--- START ---
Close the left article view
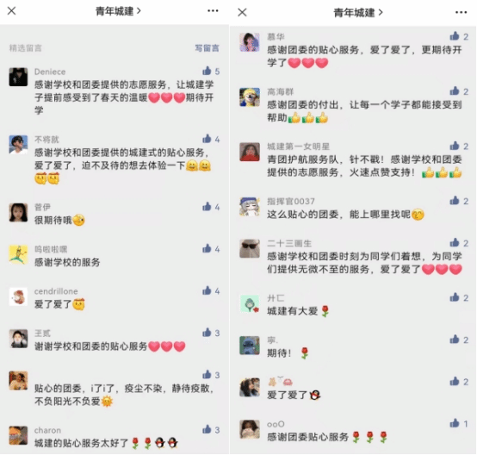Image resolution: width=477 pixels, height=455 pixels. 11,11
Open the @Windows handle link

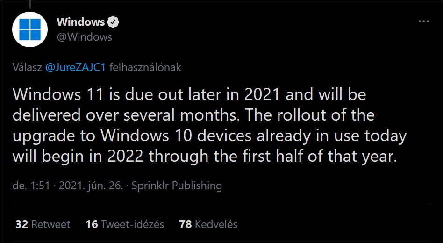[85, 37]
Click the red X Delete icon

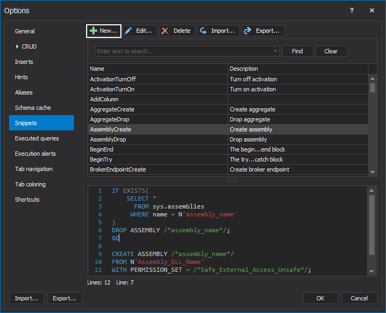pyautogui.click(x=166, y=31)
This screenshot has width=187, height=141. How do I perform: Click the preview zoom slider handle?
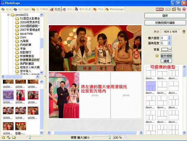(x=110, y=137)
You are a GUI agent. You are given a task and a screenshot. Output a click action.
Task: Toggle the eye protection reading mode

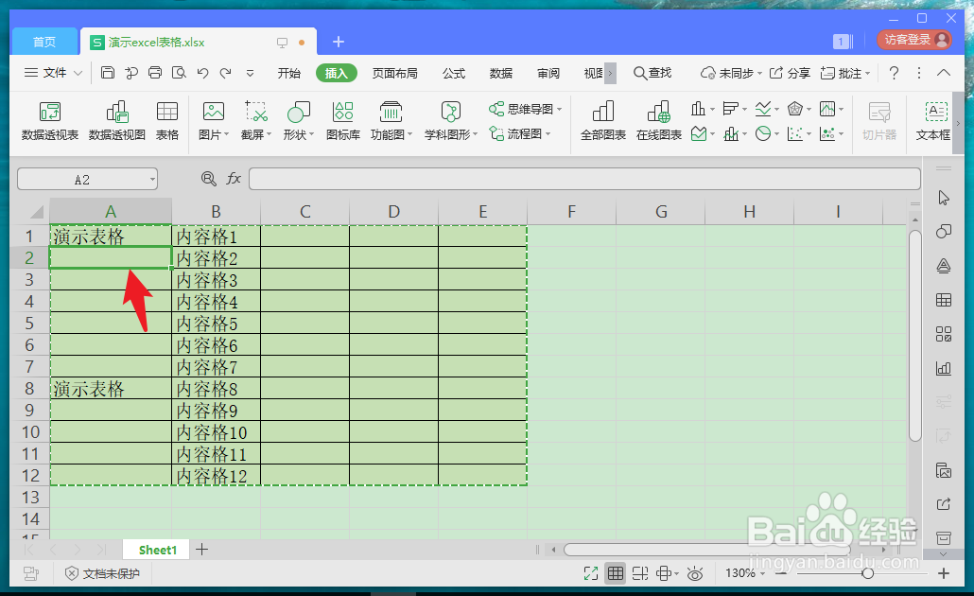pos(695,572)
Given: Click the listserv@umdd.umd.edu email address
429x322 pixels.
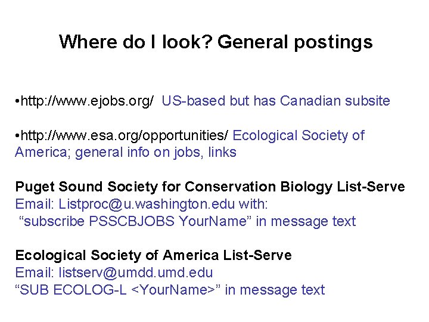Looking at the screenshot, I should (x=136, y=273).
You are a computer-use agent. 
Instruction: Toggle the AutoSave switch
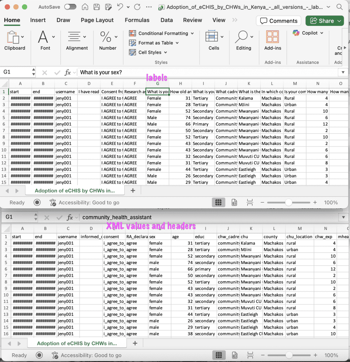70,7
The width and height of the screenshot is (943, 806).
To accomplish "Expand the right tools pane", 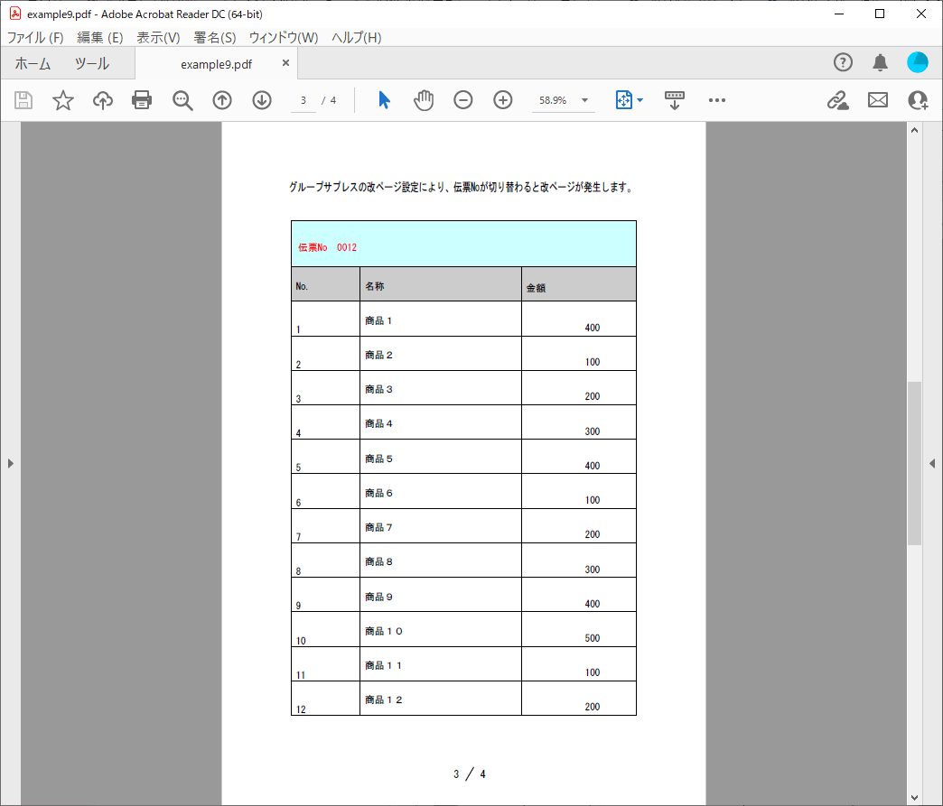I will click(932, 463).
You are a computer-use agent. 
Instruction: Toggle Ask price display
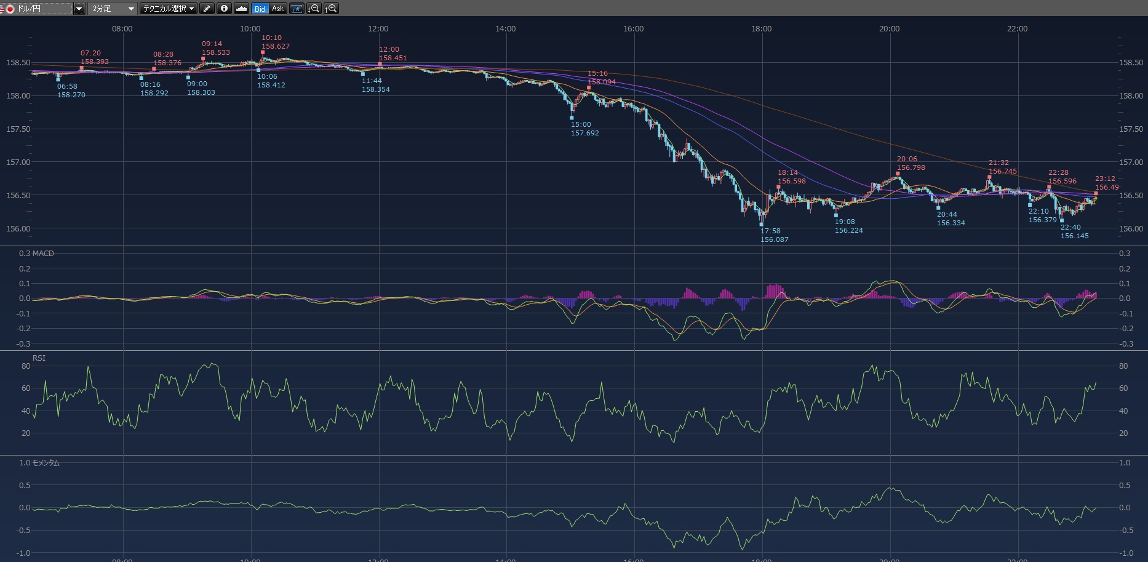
--- END ---
* [DESCRIPTION OF THE TASK] Reproduce, exactly and only, the lines of the records above starting at the line with "Click the red X Delete icon" and ending at the line with "The width and", both included. Leave every picture out.

* [YOUR RESPONSE]
Click the red X Delete icon

pyautogui.click(x=166, y=31)
This screenshot has width=187, height=141. How do I perform: Click the preview zoom slider handle?
(x=110, y=137)
You are a GUI agent. You are given a task and a screenshot. Output a click action.
Task: Toggle the eye protection reading mode

pos(695,572)
Given: Click the listserv@umdd.umd.edu email address
429x322 pixels.
Looking at the screenshot, I should (x=136, y=273).
You are a computer-use agent. 
Instruction: Toggle the AutoSave switch
70,7
The width and height of the screenshot is (943, 806).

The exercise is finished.